The backgrounds on why space between words sometimes is not properly recognized by iText(Sharp) or other PDF text extractors, have been explained in this answer to "itext java pdf to text creation": These 'spaces' are not necessarily created using a space character but instead using an operation creating a small gap. These operations are also used for other purposes (which do not break words), though, and so a text extractor must use heuristics to decide whether such a gap is a word break or not...
This especially implies that you never get a 100% secure word break detection.
What you can do, though, is to improve the heuristics used.
iText and iTextSharp standard text extraction strategies, e.g. assume a word break in a line if
a) there is a space character or
b) there is a gap at least as wide as half a space character.

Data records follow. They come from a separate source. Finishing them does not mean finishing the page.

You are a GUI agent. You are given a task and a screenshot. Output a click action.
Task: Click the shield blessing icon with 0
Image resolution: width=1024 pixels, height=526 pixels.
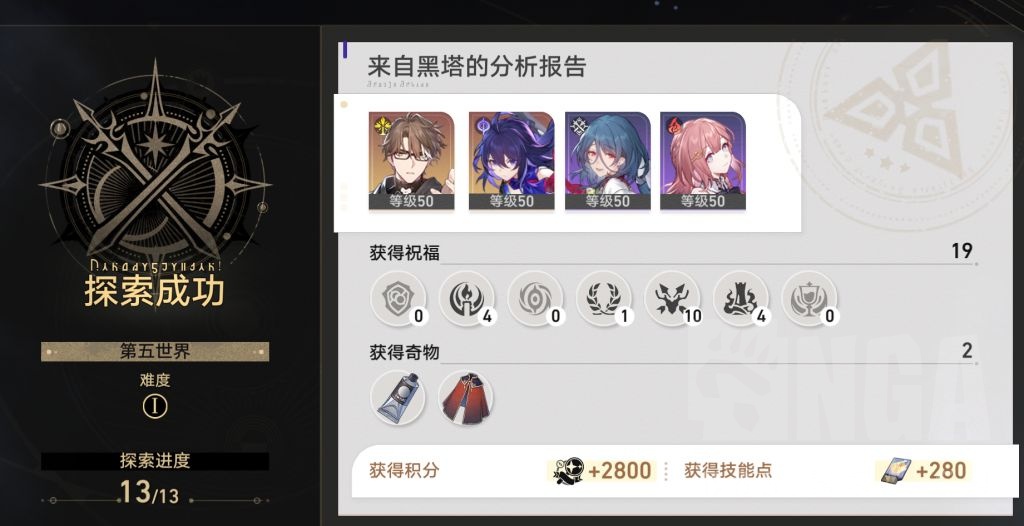click(x=398, y=299)
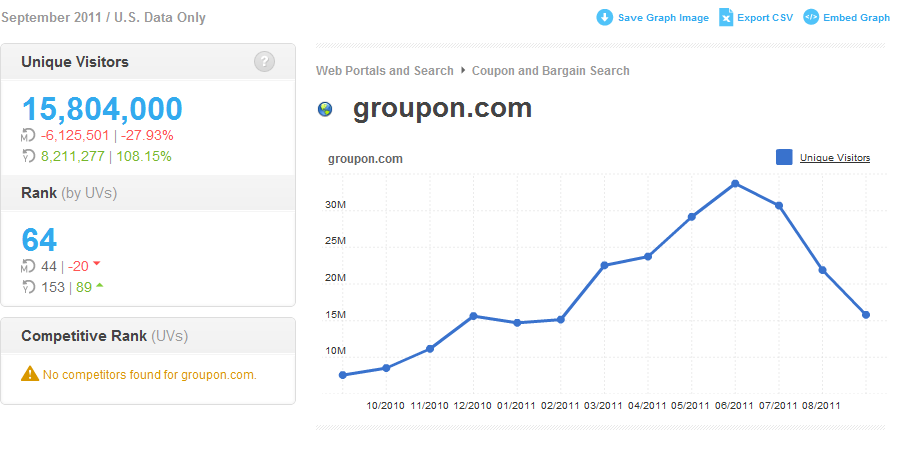Click the warning triangle in Competitive Rank
Viewport: 907px width, 449px height.
click(x=30, y=374)

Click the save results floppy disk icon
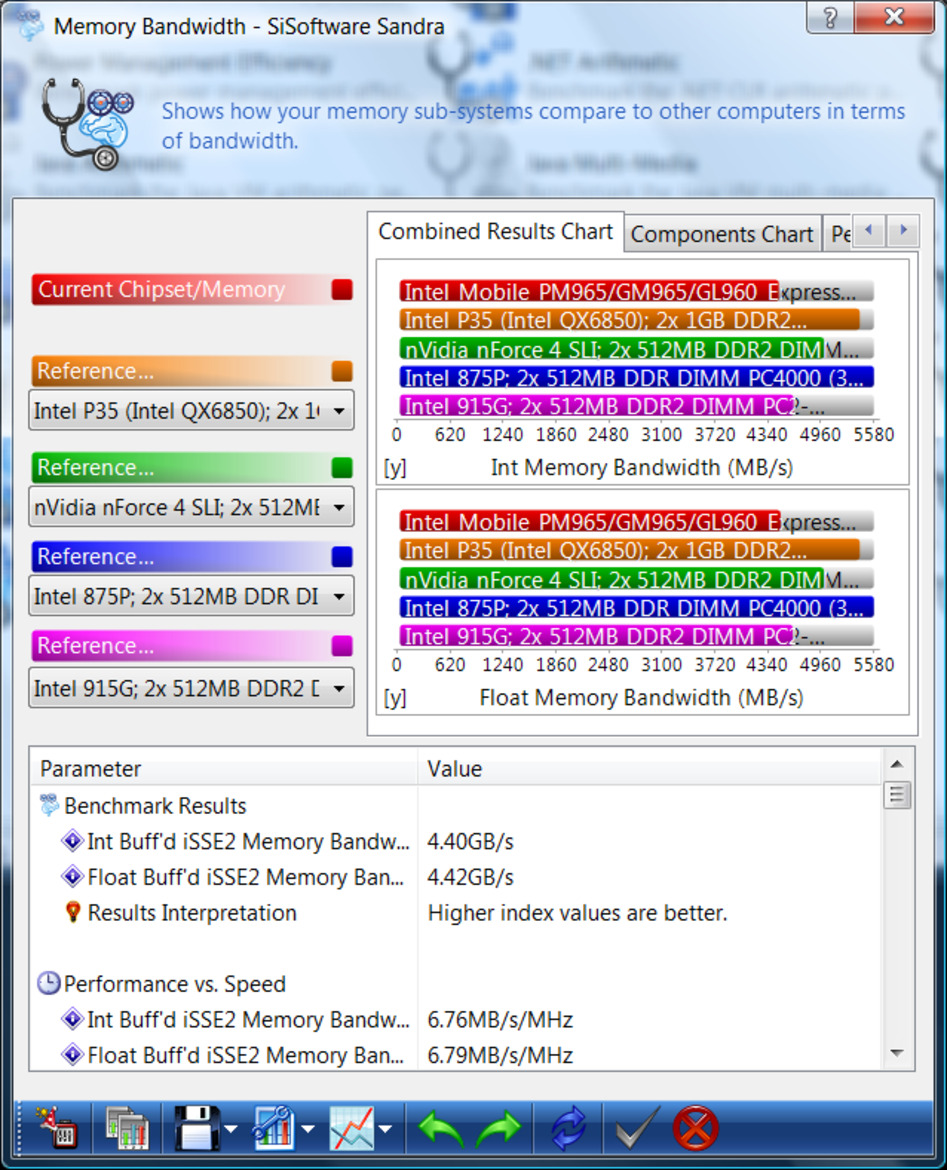point(196,1127)
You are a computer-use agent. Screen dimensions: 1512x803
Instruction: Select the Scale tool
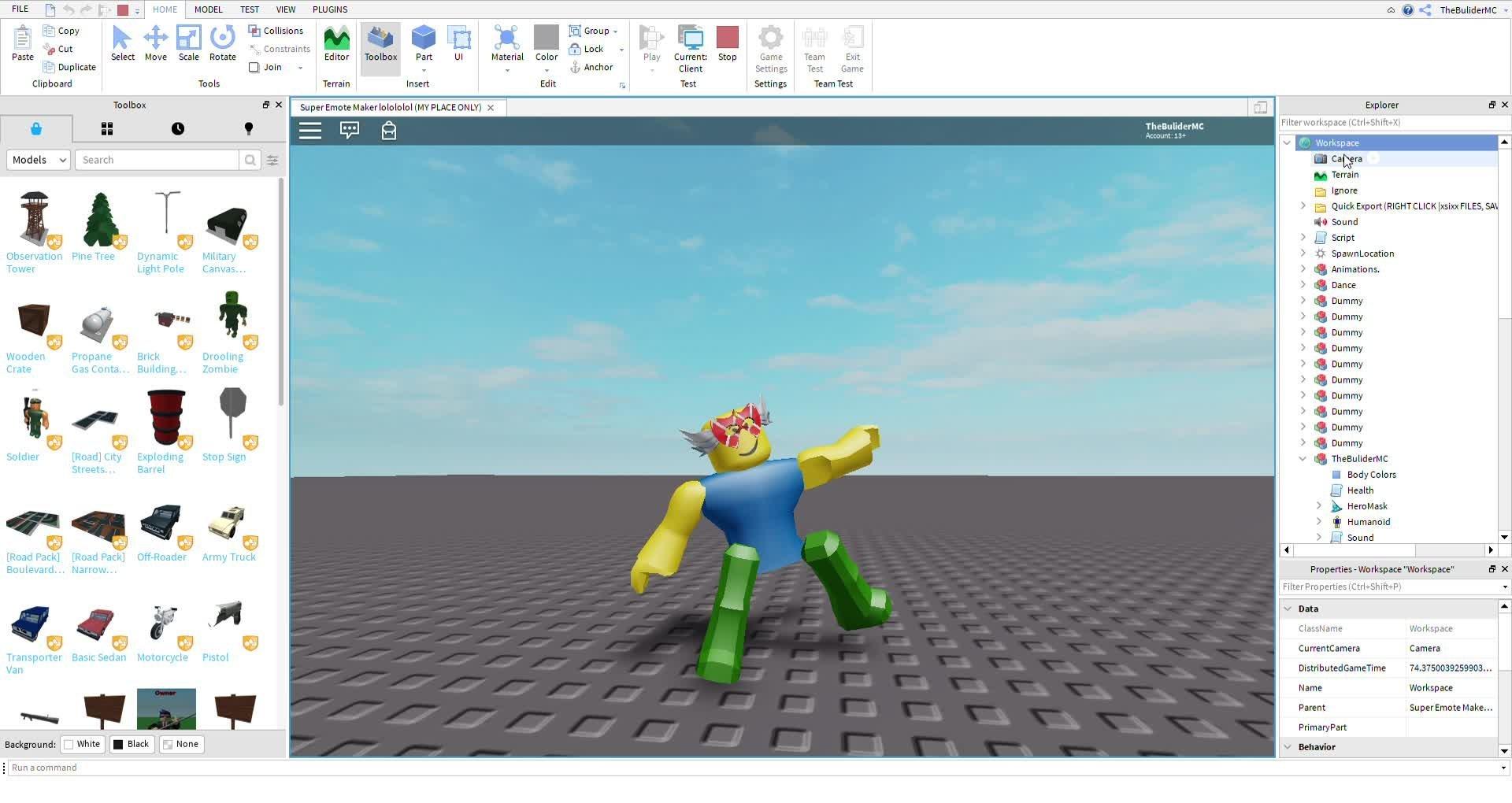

Item a is a sure hit but item b may often fail in case of densely set text. The OP of the question to the answer referenced above got quite good results using a fourth of the width of a space character instead.
You can tweak these criteria by copying and changing the text extraction strategy of your choice.
In the SimpleTextExtractionStrategy
you find this criterion embedded in the renderText
method:
if (spacing > renderInfo.GetSingleSpaceWidth()/2f){
AppendTextChunk(' ');
}
In case of the LocationTextExtractionStrategy
this criterion meanwhile has been put into a method of its own:
/**
* Determines if a space character should be inserted between a previous chunk and the current chunk.
* This method is exposed as a callback so subclasses can fine tune the algorithm for determining whether a space should be inserted or not.
* By default, this method will insert a space if the there is a gap of more than half the font space character width between the end of the
* previous chunk and the beginning of the current chunk. It will also indicate that a space is needed if the starting point of the new chunk
* appears *before* the end of the previous chunk (i.e. overlapping text).
* @param chunk the new chunk being evaluated
* @param previousChunk the chunk that appeared immediately before the current chunk
* @return true if the two chunks represent different words (i.e. should have a space between them). False otherwise.
*/
protected bool IsChunkAtWordBoundary(TextChunk chunk, TextChunk previousChunk) {
float dist = chunk.DistanceFromEndOf(previousChunk);
if(dist < -chunk.CharSpaceWidth || dist > chunk.CharSpaceWidth / 2.0f)
return true;
return false;
}
The intention for putting this into a method of its own was to merely require simple subclassing of the strategy and overriding this method to adjust the heuristics criteria. This works fine in case of the equivalent iText Java class but during the port to iTextSharp unfortunately no virtual
has been added to the declaration (as of version 5.4.4). Thus, currently copying the whole strategy is still necessary for iTextSharp.
@Bruno You might want to tell the iText -> iTextSharp porting team about this.
While you can fine tune text extraction at these code locations you should be aware that you will not find a 100% criterion here. Some reasons are:
- Gaps between words in densely set text can be smaller than kerning or other gaps for some optical effect inside words. Thus, there is no one-size-fits-all factor here.
- In PDFs not using the space character at all (as you can always use gaps, this is possible), the "width of a space character" might be some random value or not determinable at all!
- There are funny PDFs abusing the space character width (which can individually be stretched at any time for the operations to follow) to do some tabular formatting while using gaps for word breaking. In such a PDF the value of the current width of a space character cannot seriously be used to determine word breaks.
- Sometimes you find s i n g l e words in a line printed spaced out for emphasis. These will likely be parsed as a collection of one-letter words by most heuristics.
You can get better than the iText heuristics and those derived from it using other constants by taking into account the actual visual free space between all characters (using PDF rendering or font information analysis mechanisms), but for a perceivable improvement you have to invest much time.